We can see that at $k=1$ we have a significant peak in the correlogram, except that it shows negative correlation, as we'd expect from a MA(1) model with negative first coefficient. Once again all peaks beyond $k=1$ are insignificant. Let's fit a MA(1) model and estimate the parameter:

```
> x.ma <- arima(x, order=c(0, 0, 1))
> x.ma
```

```
Call:
arima(x = x, order = c(0, 0, 1))
Coefficients:
ma1 intercept
-0.7298 0.0486
s.e. 0.1008 0.0246
sigma^2 estimated as 0.7841: log likelihood = -130.11, aic = 266.23
```

$\hat{\beta_1} = -0.730$, which is a small underestimate of $\beta_1 = -0.6$. Finally, let's calculate the confidence interval:

`> -0.730 + c(-1.96, 1.96)*0.1008`

`-0.927568 -0.532432`

We can see that the true parameter value of $\beta_1=-0.6$ is contained within the 95% confidence interval, providing us with evidence of a good model fit.

#### MA(3)

Let's run through the same procedure for a MA(3) process. This time we should expect significant peaks at $k \in \{1,2,3 \}$, and insignificant peaks for $k > 3$.

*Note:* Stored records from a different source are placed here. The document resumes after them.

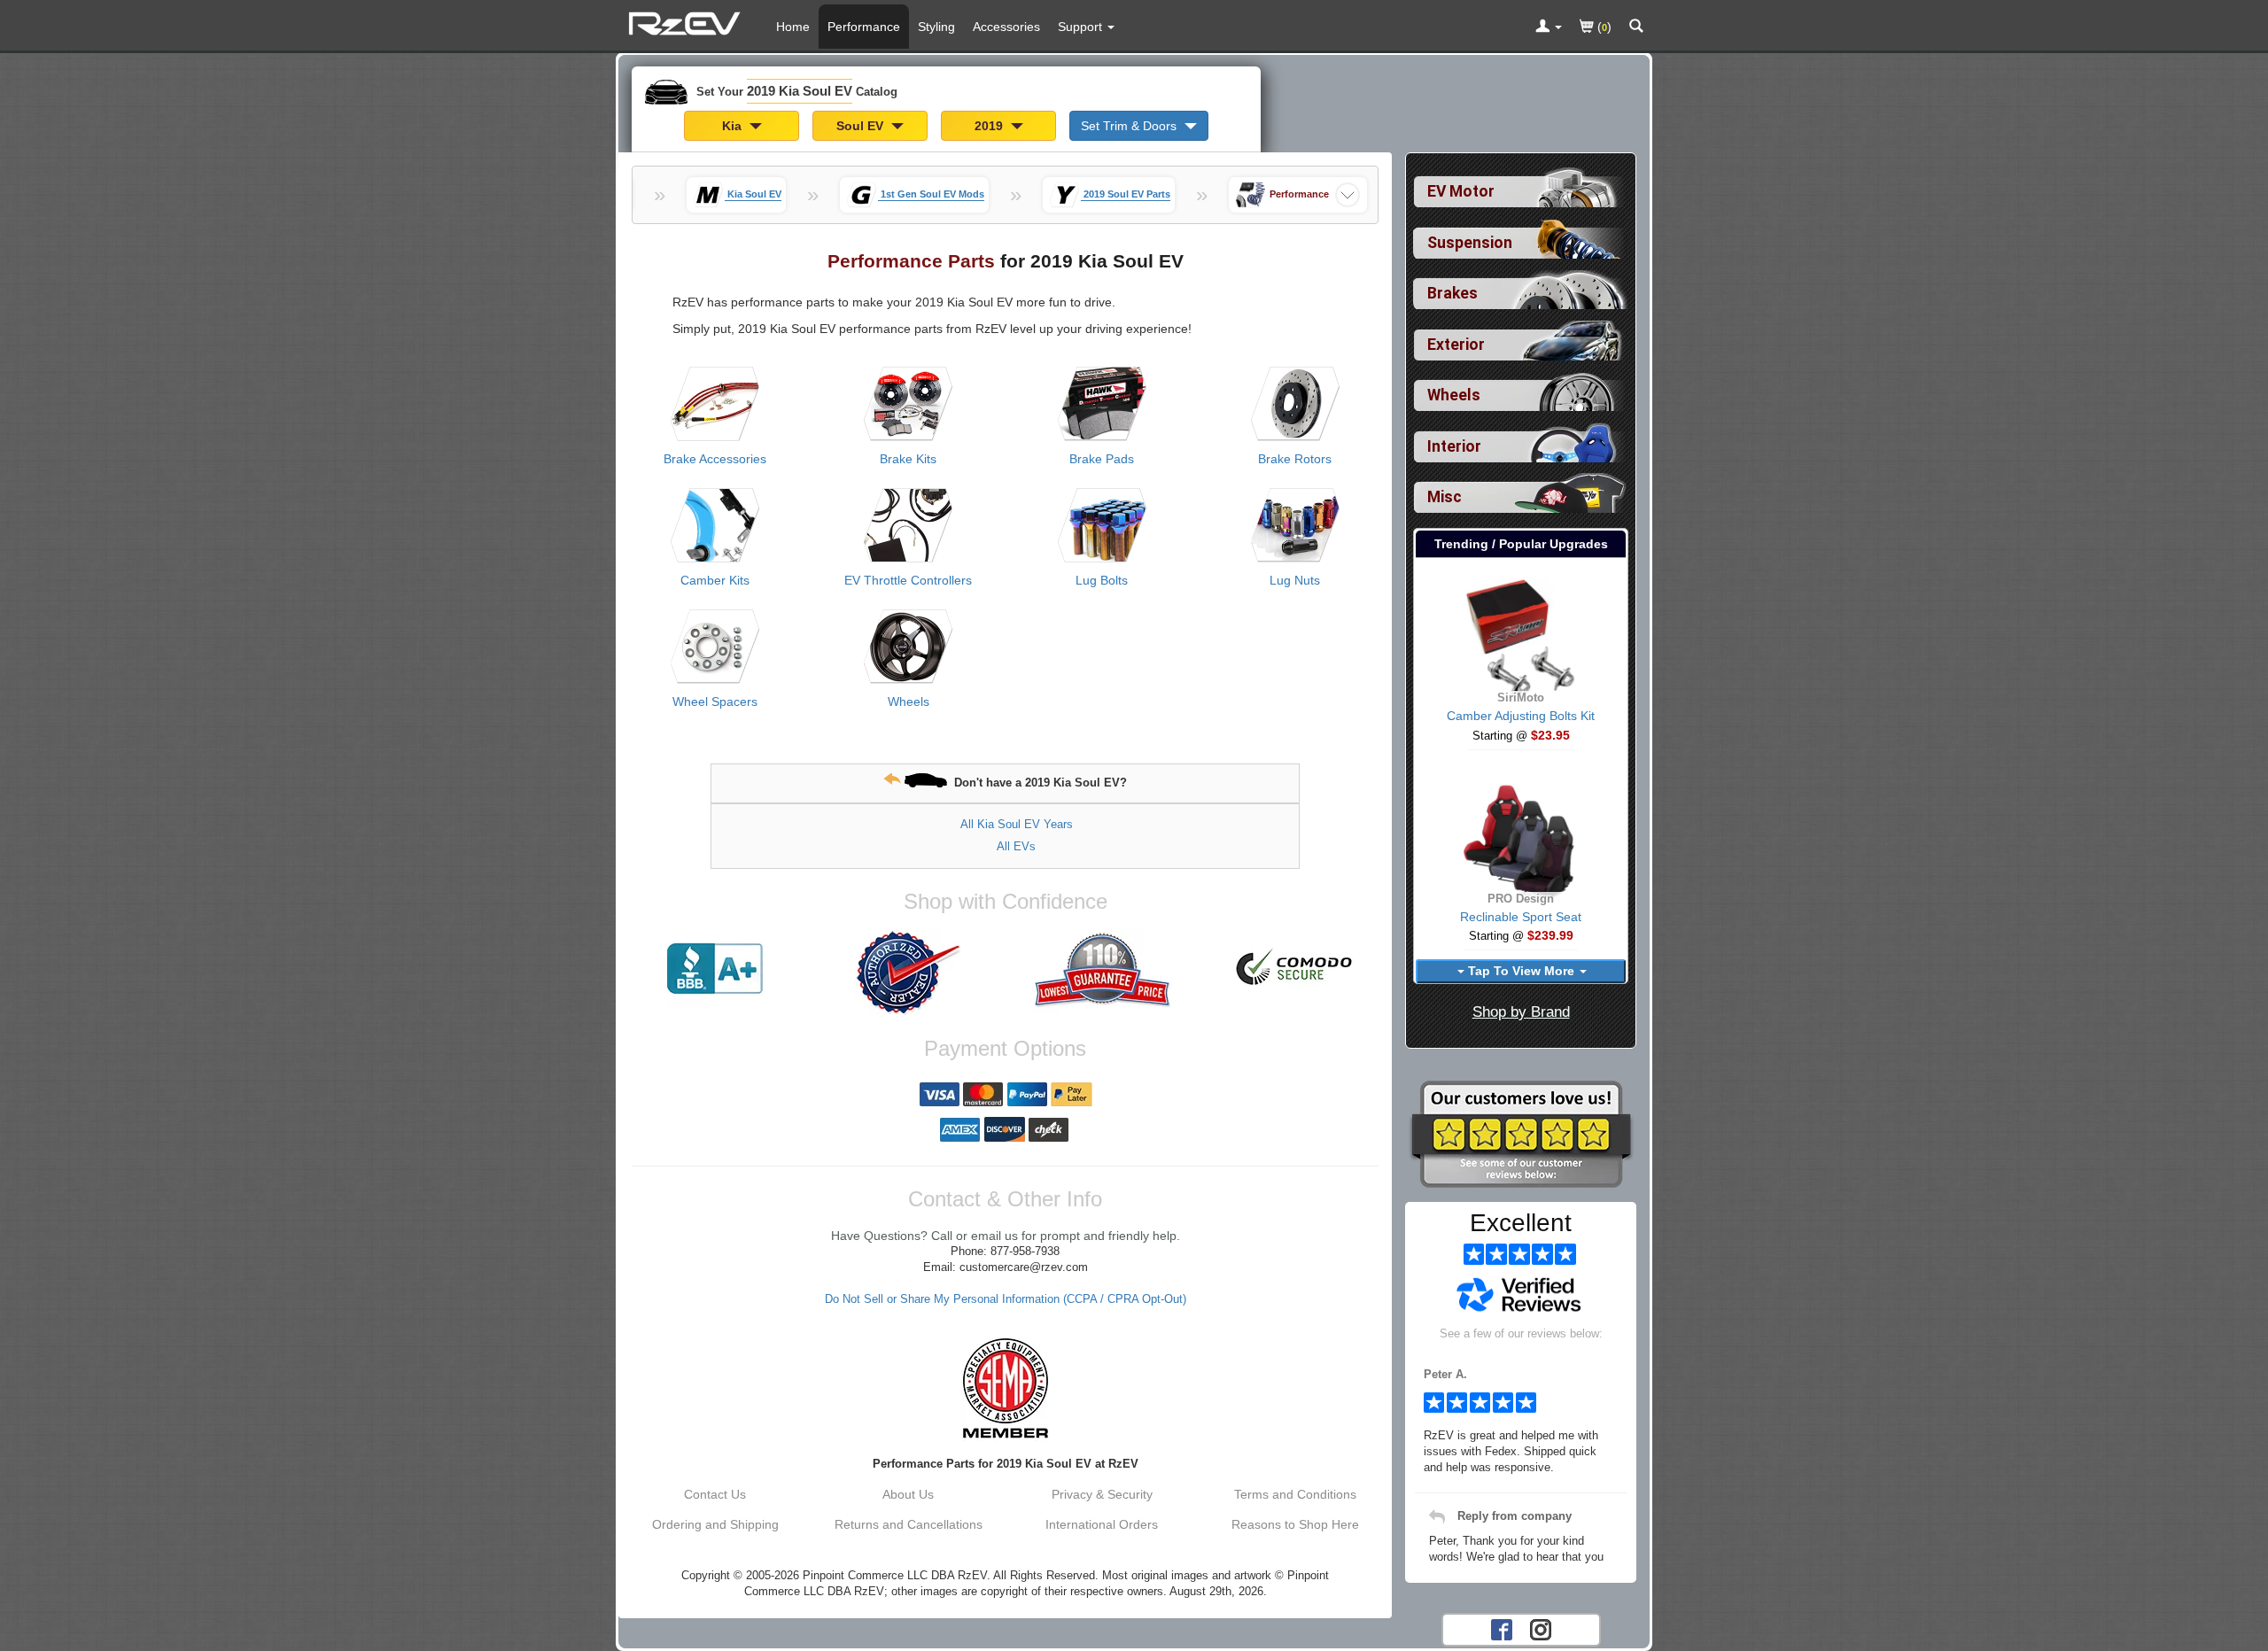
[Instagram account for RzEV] (1540, 1629)
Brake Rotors (1295, 459)
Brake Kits (908, 459)
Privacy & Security (1102, 1494)
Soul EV (861, 126)
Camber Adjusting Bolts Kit (1521, 716)
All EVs (1016, 846)
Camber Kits (715, 580)
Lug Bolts (1102, 580)
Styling (936, 26)
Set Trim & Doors (1130, 126)
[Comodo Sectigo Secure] (1295, 969)
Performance (863, 26)
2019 (990, 126)
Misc (1444, 497)
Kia (733, 126)
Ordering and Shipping (715, 1524)
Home (793, 26)
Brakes (1452, 293)
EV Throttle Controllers (908, 580)
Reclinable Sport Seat (1520, 917)
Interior (1454, 446)
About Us (908, 1494)
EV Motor (1461, 191)
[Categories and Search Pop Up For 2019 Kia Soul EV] (1636, 27)
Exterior (1456, 344)
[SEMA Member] (1005, 1388)
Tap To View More (1521, 971)
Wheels (908, 701)
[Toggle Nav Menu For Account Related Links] (1548, 27)
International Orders (1101, 1524)
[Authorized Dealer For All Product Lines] (908, 972)
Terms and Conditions (1295, 1494)
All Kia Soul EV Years (1016, 824)
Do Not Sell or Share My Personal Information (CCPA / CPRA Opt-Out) (1005, 1299)
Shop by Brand (1521, 1012)
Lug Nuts (1295, 580)
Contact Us (715, 1494)
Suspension (1469, 243)
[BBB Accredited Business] (715, 969)
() (1603, 26)
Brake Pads (1101, 459)
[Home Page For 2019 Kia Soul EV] (687, 22)
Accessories (1006, 26)
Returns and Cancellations (909, 1524)
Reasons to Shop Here (1295, 1524)
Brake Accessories (715, 459)
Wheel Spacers (714, 701)
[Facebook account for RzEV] (1501, 1629)
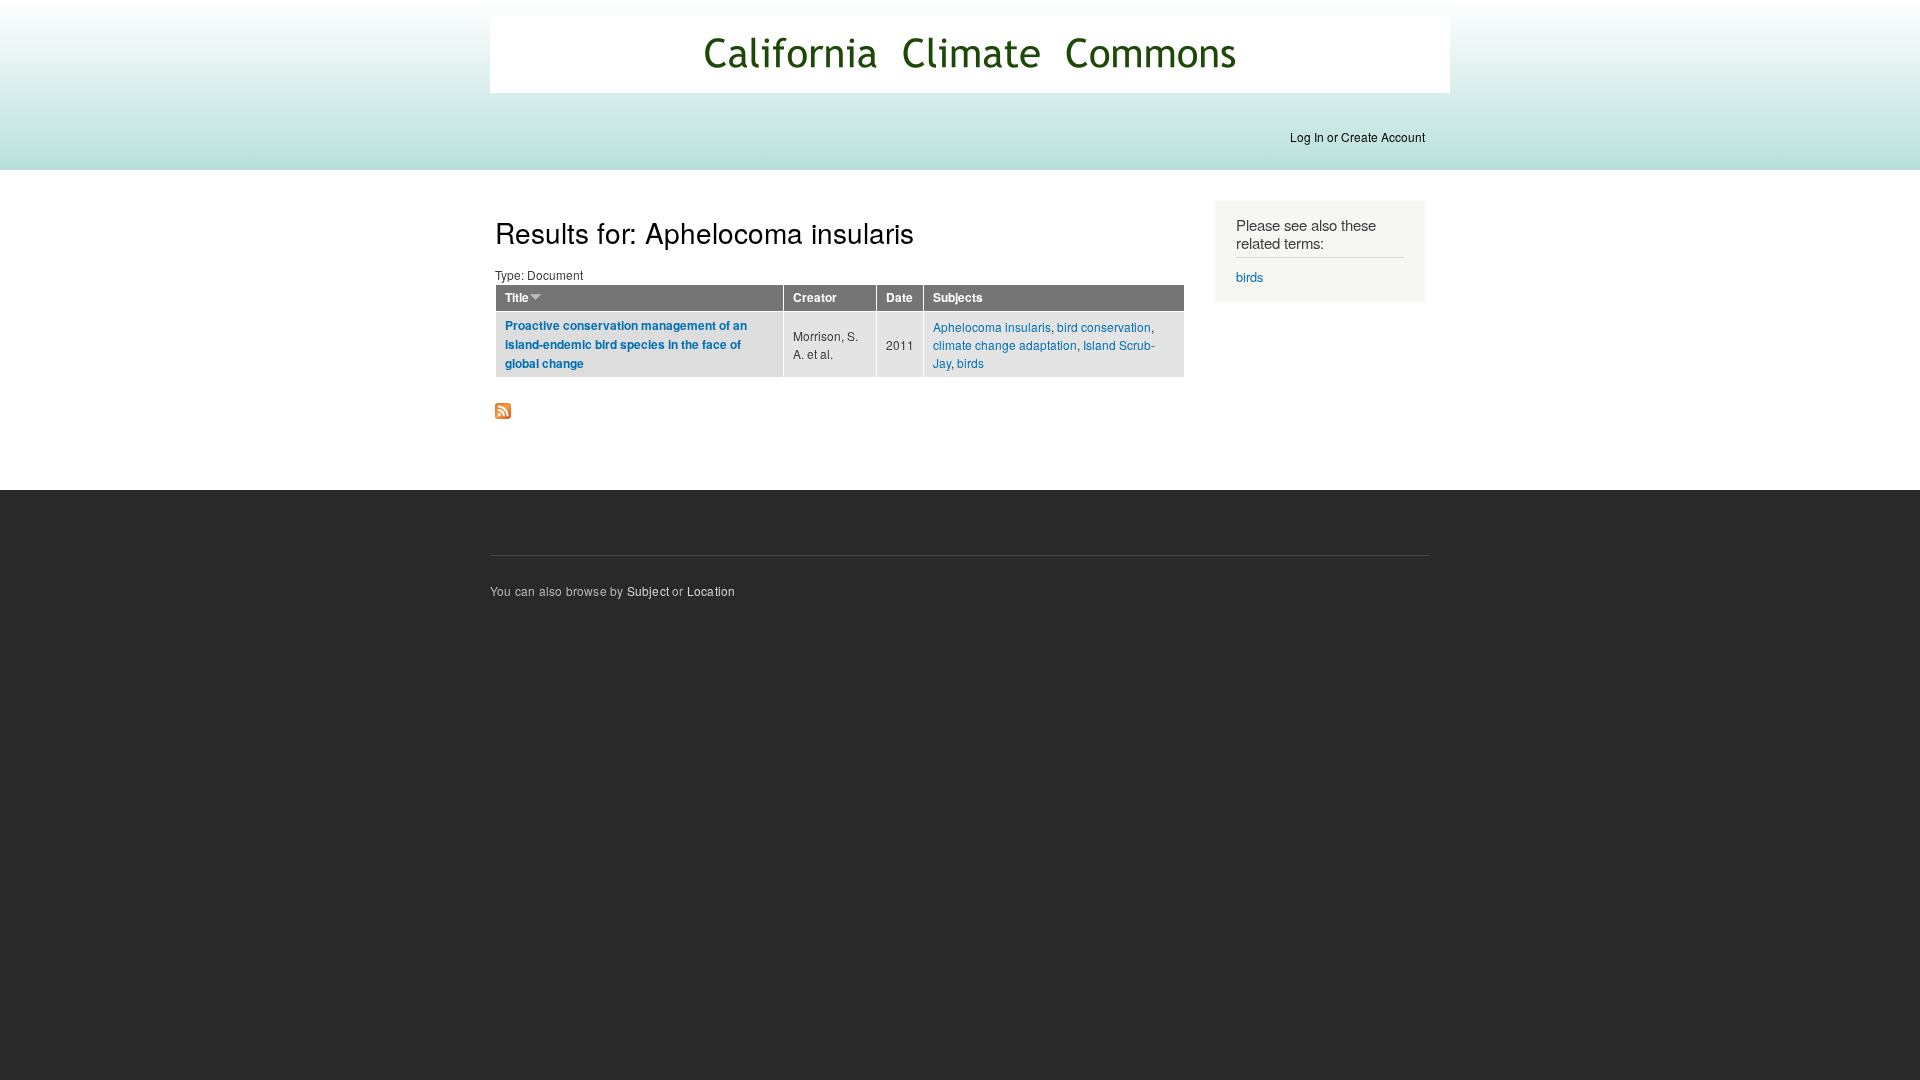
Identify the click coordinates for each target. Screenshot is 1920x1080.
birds (970, 362)
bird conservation (1104, 326)
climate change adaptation (1005, 344)
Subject (648, 590)
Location (711, 590)
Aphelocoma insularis (992, 326)
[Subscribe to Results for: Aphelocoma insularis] (503, 406)
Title (517, 297)
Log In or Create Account (1357, 136)
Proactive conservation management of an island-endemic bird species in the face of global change (626, 344)
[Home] (972, 56)
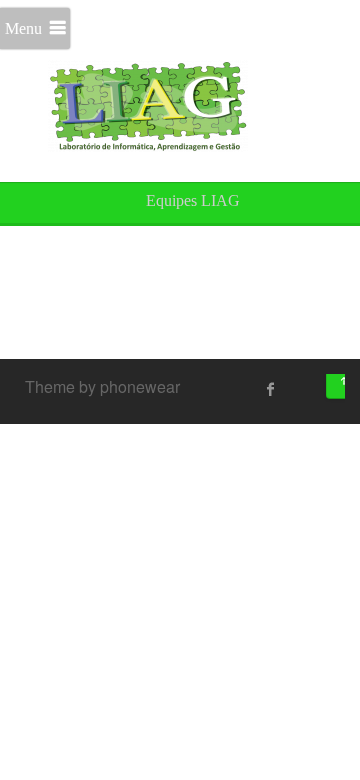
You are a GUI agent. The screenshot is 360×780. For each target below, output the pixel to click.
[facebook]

We are going to use the following coefficients: $\beta_1 = 0.6$, $\beta_2 = 0.4$ and $\beta_3 = 0.2$. Let's simulate a MA(3) process from this model. I've increased the number of random samples to 1000 in this simulation, which makes it easier to see the true autocorrelation structure, at the expense of making the original series harder to interpret:

```
> set.seed(3)
> x <- w <- rnorm(1000)
> for (t in 4:1000) x[t] <- w[t] + 0.6*w[t-1] + 0.4*w[t-2] + 0.3*w[t-3]
> layout(1:2)
> plot(x, type="l")
> acf(x)
```

The output is as follows:

**Realisation of MA(3) Model and Associated Correlogram**

As expected the first three peaks are significant. However, so is the fourth. But we can legitimately suggest that this may be due to sampling bias as we expect to see 5% of the peaks being significant beyond $k=q$.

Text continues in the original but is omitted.